### [SOURCE DOCUMENT]
I am neutral when it comes to politics, but many of my readers here are complaining about emotional weight gain.
How To Keep Stress From Ruining Your Diet
Politically, I consider myself neutral. I’ve noticed that a lot of my readers have been reporting emotional weight control issues stemming from politics lately. The neverending avalanche of anxiety-provoking news they see – the paranoid tweets, the diplomatic errors, the intentional and accidental offenses – becomes a nearly-unavoidable cause of stress eating.
Barbara Streisand is just one of the folks out there dealing with this anxiety reflex. According to her twitter account, Donald Trump is a trigger for weight gain. Babs says she tends to gravitate toward comfort foods (e.g. “pancakes smothered in maple syrup”) after catching up on the news these days.
Of course, politics is just a trigger rather than a causative source for weight gain. It’s an excellent example of the way that increased stress makes dietary control more challenging. According to research, stressful situations boost the production of cortisol. This, in turn, leads to a drop in blood sugar and rising insulin levels, and these biological changes set your mind to obsessing over high-calorie comfort foods like ice cream or cookie dough. If you give in to the cravings, you get a temporary feeling of relief thanks to neurochemistry. If your cortisol levels remain high for too long, negative results can include trouble sleeping, high insulin levels, increased body fat, chronic inflammation, and even type 2 diabetes, heart disease, and other serious conditions.
If you’re pigging out on junk food due to any sort of emotional stress, you might find these 5 stress-busting strategies to be extremely useful:
1) Get More Sleep
Sleeplessness is a very common response to stress, and that shortage of rest makes it that much harder for you to eat right. Don’t burn the midnight oil by staying up to watch political shows that are going to worry you; turn in early. Getting a full night’s sleep will dramatically reduce your blood cortisol levels and keep your hormones properly balanced. In multiple studies, a lack of sleep has been directly correlated with greater calorie intake, more frequent hunger pangs, and cravings for junk food. Make sure you’re logging at least seven hours of sleep every night and try to keep your political TV viewing under control. Personally, I’m shooting for an hour a day at most.

### [PARTS OF THE EXERCISE]
#1 According to the stress-eating article, what negative results can follow if cortisol levels stay high for too long? List each one it names.
#2 Rewrite the stress-eating article from "If you’re pigging" up to and including "day at most.", changing "junk food" to "snack food".

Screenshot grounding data
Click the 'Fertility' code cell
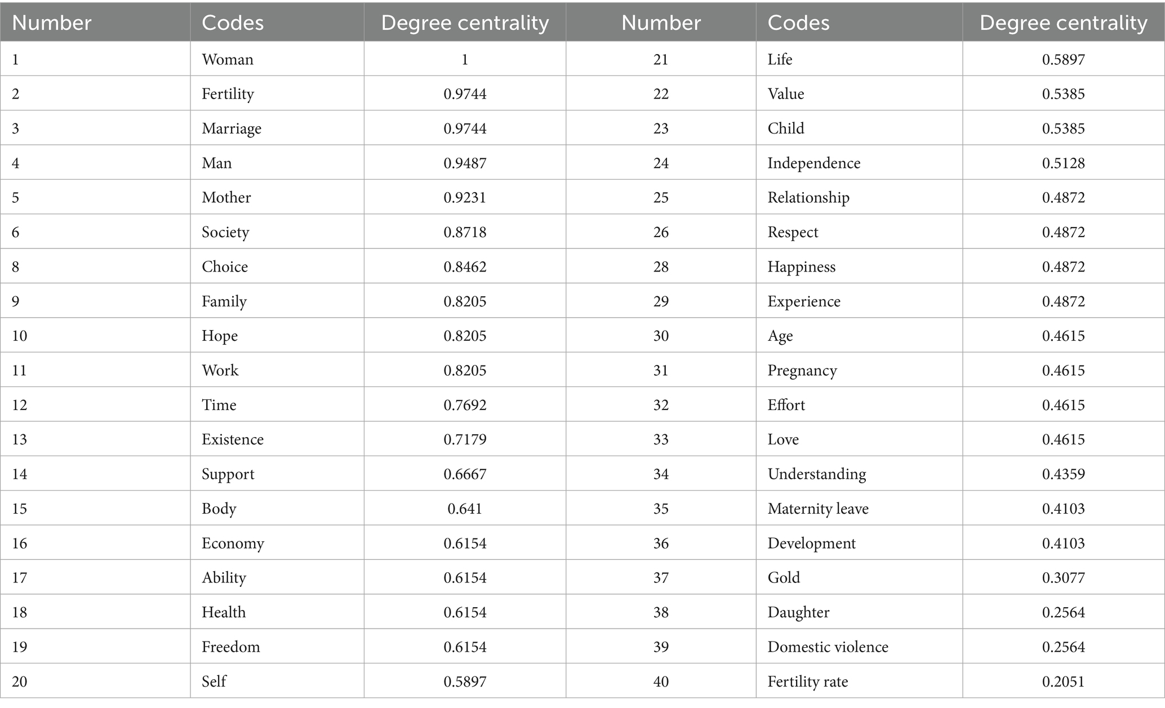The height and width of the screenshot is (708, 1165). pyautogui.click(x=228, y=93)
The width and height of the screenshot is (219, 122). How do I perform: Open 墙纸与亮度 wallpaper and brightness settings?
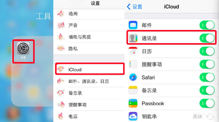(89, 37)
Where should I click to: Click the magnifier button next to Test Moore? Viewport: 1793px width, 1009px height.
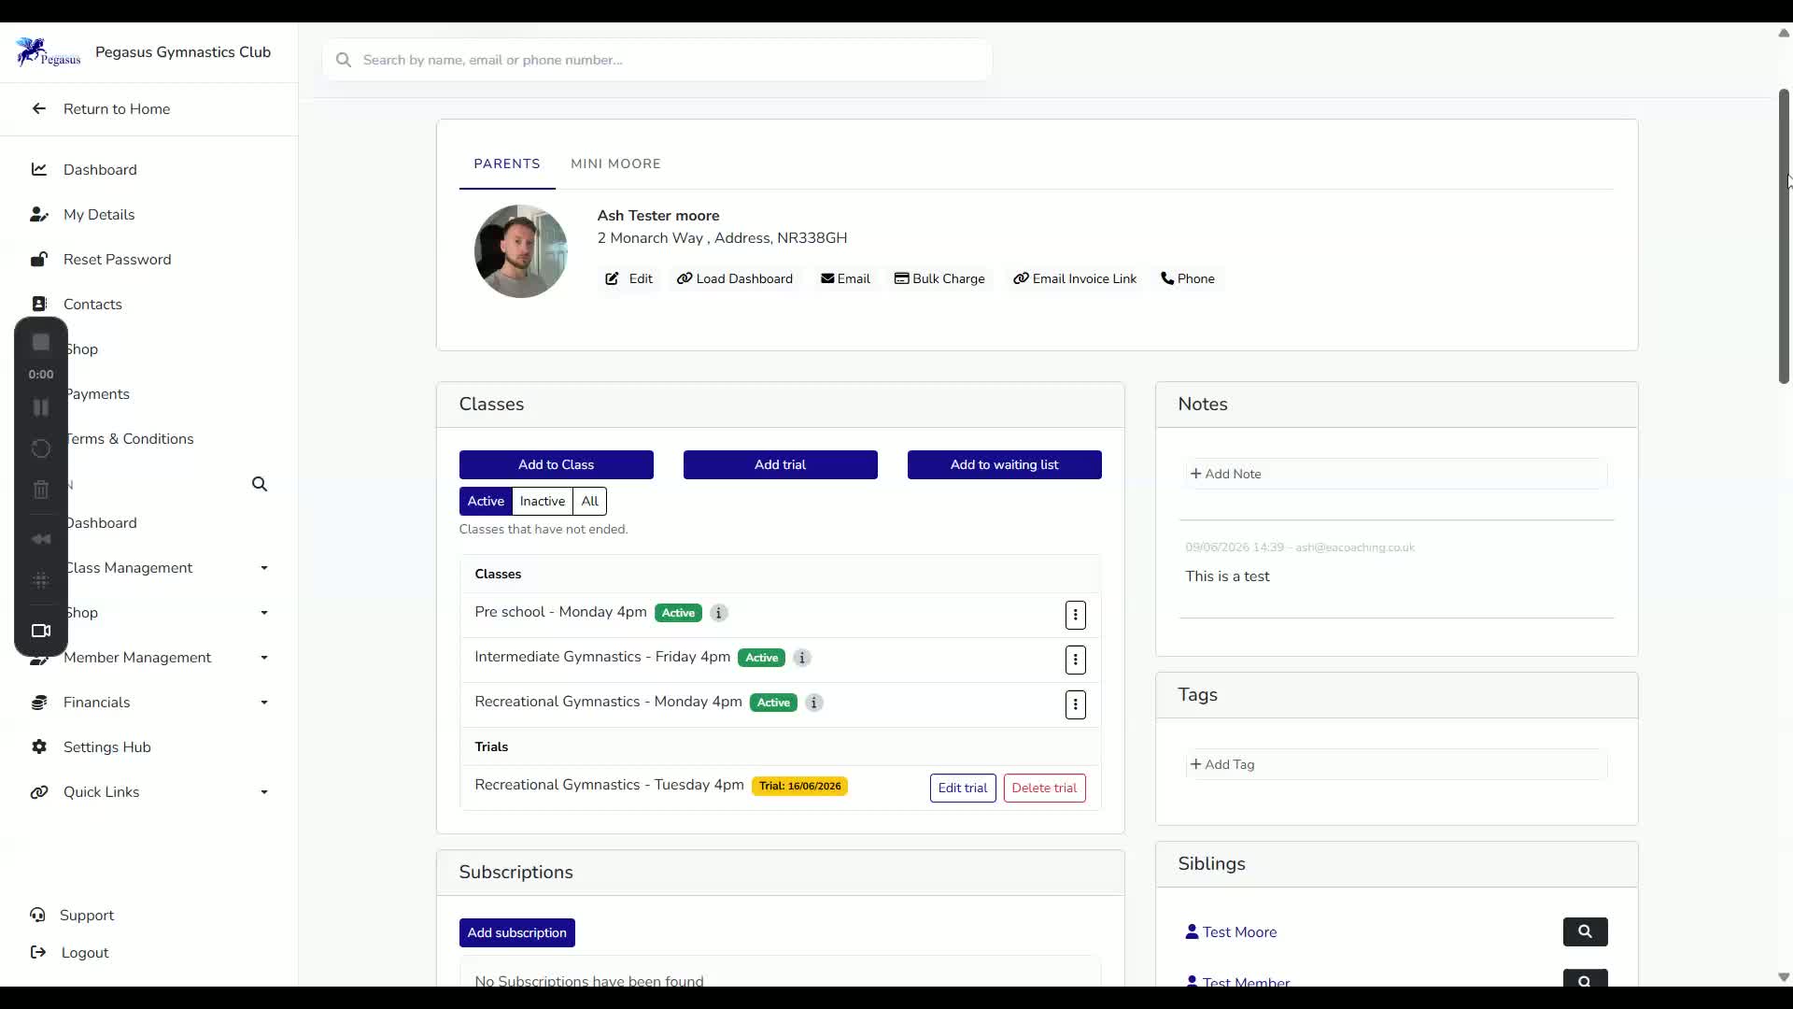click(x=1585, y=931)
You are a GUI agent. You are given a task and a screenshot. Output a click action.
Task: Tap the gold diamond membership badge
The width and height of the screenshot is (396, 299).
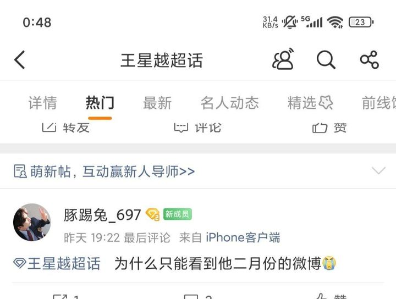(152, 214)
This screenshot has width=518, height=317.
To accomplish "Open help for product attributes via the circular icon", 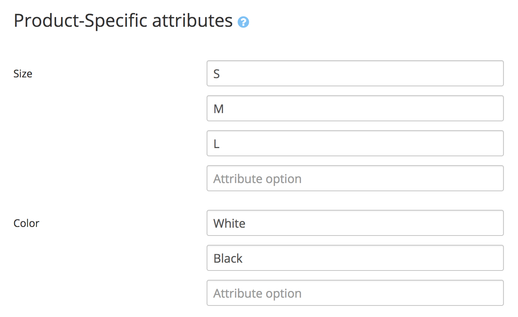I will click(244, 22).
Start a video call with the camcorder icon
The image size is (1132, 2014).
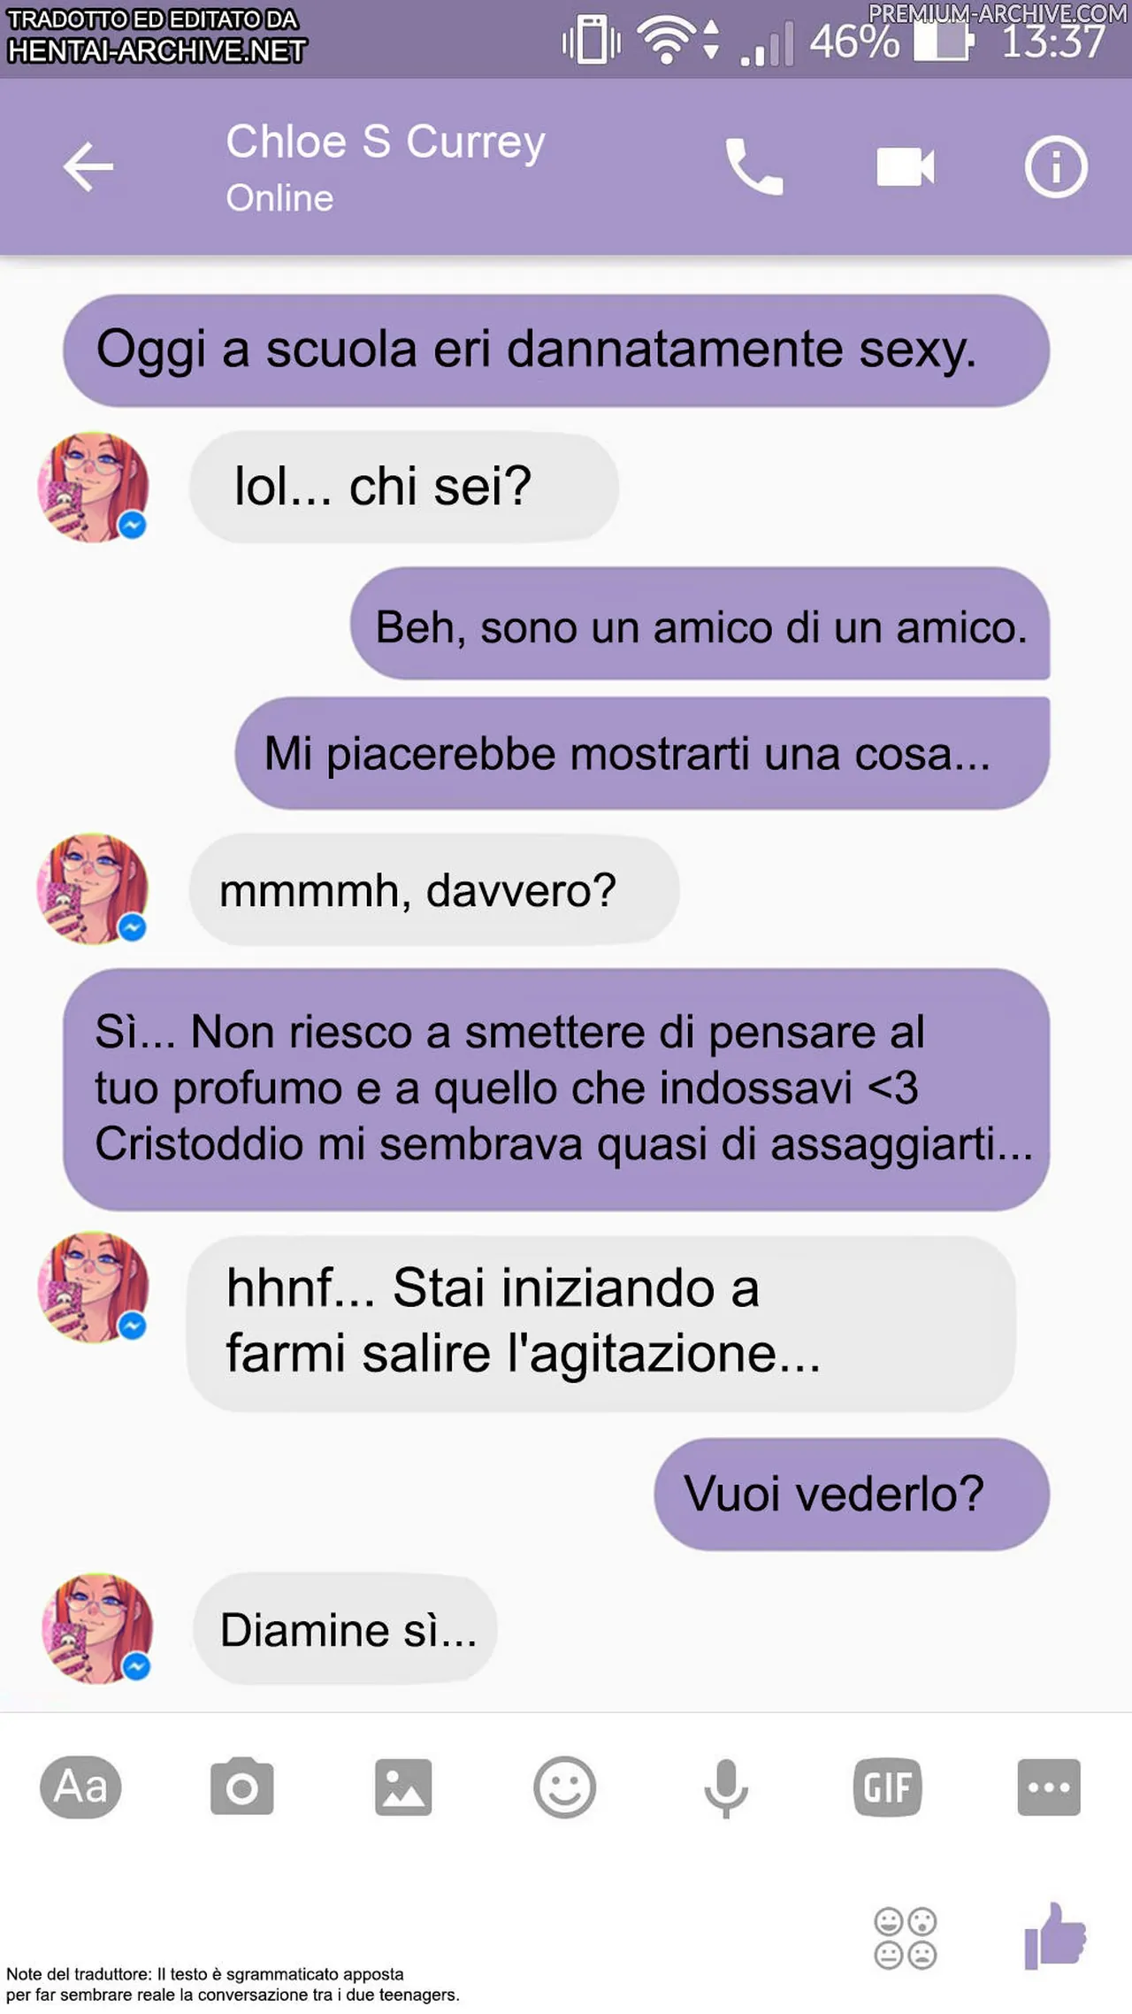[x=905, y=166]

...

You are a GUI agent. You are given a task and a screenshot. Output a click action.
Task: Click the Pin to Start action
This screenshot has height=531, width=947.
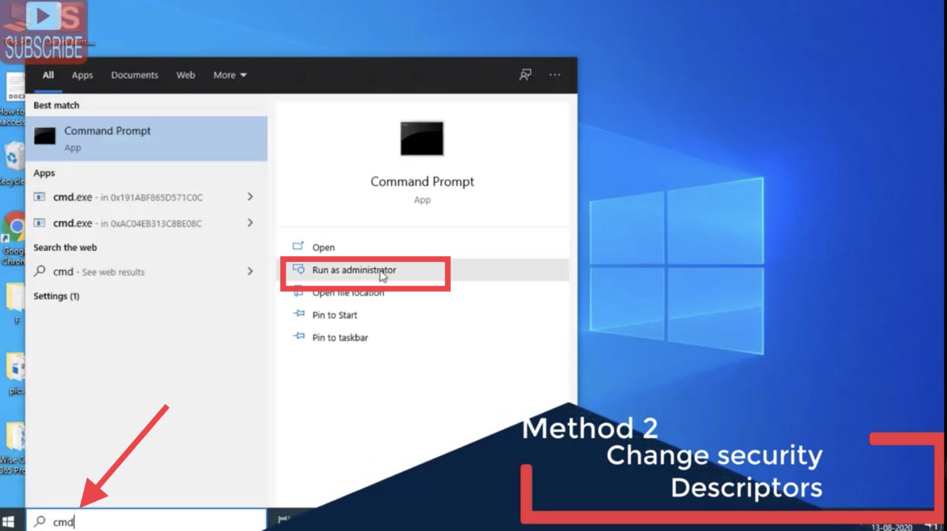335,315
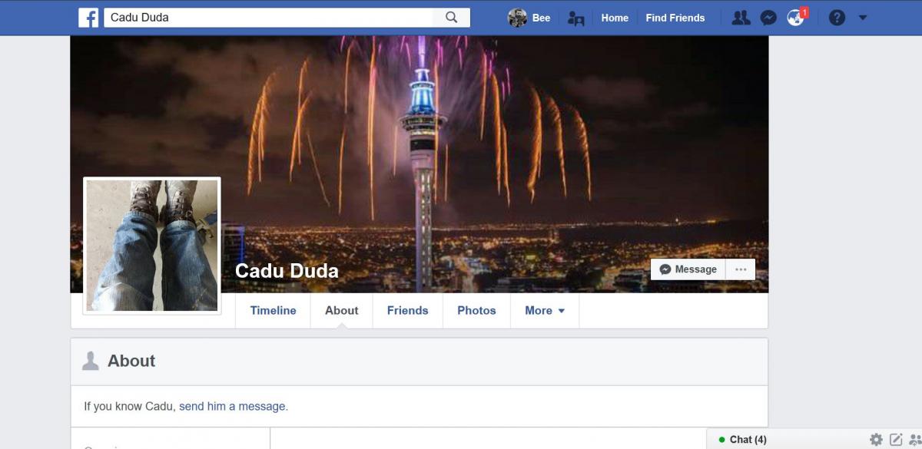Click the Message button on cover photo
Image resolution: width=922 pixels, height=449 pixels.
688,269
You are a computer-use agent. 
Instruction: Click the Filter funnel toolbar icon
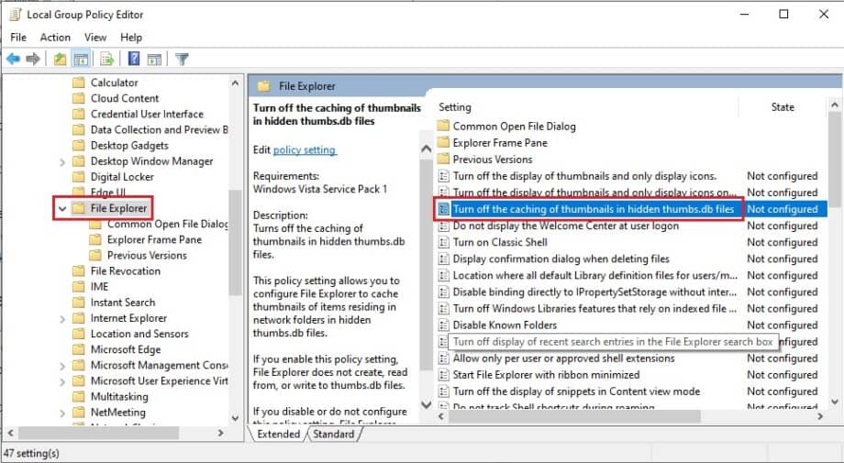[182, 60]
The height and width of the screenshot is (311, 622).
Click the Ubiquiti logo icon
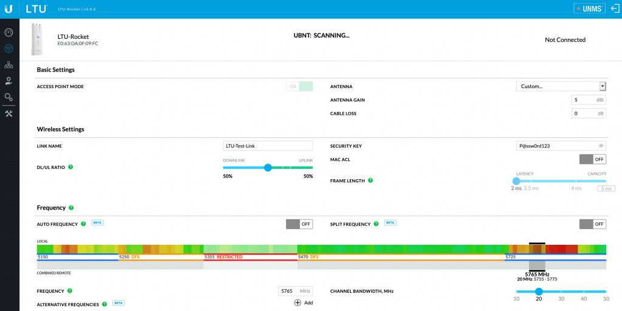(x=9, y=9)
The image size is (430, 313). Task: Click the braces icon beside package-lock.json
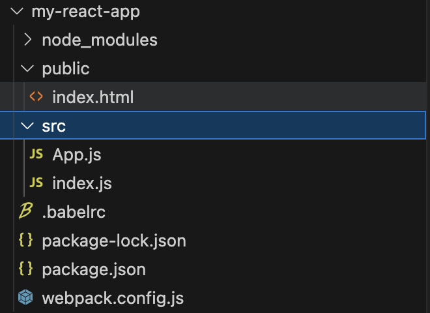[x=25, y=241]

* * *

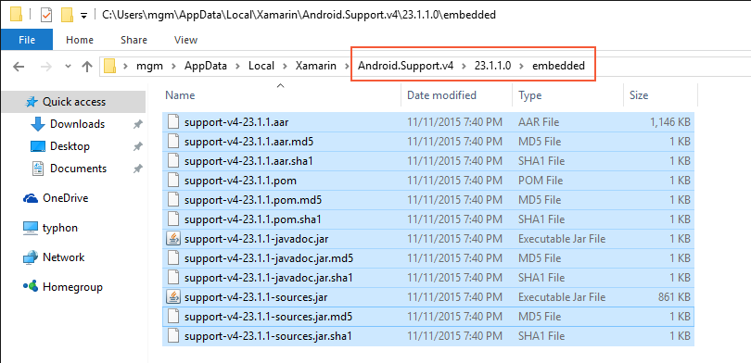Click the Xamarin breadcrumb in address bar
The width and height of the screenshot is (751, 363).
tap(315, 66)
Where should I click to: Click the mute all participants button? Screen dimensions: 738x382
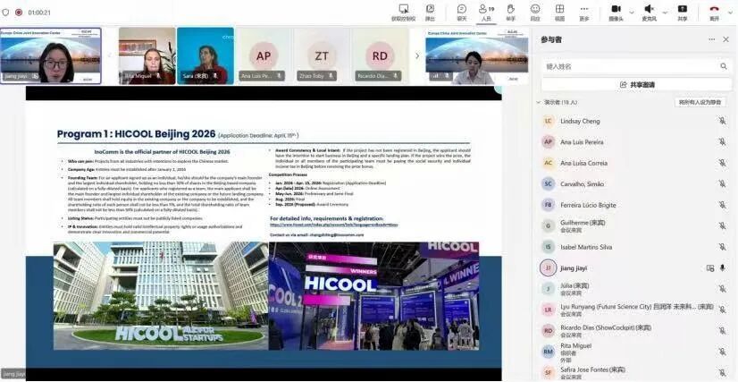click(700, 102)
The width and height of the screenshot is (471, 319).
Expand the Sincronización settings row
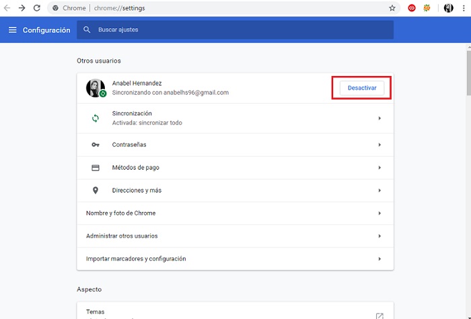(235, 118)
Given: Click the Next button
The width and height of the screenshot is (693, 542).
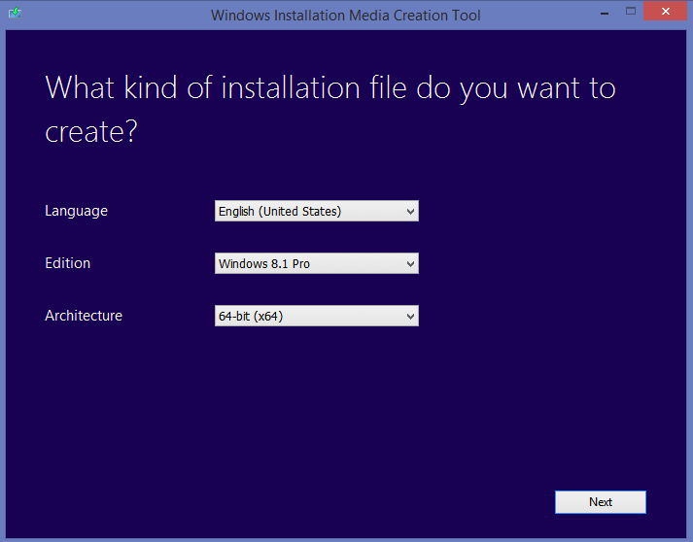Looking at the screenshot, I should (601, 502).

### [EXERCISE RESPONSES]
#1
- Trouble sleeping
- High insulin levels
- Increased body fat
- Chronic inflammation
- Type 2 diabetes
- Heart disease

#2
If you’re pigging out on snack food due to any sort of emotional stress, you might find these 5 stress-busting strategies to be extremely useful:
1) Get More Sleep
Sleeplessness is a very common response to stress, and that shortage of rest makes it that much harder for you to eat right. Don’t burn the midnight oil by staying up to watch political shows that are going to worry you; turn in early. Getting a full night’s sleep will dramatically reduce your blood cortisol levels and keep your hormones properly balanced. In multiple studies, a lack of sleep has been directly correlated with greater calorie intake, more frequent hunger pangs, and cravings for snack food. Make sure you’re logging at least seven hours of sleep every night and try to keep your political TV viewing under control. Personally, I’m shooting for an hour a day at most.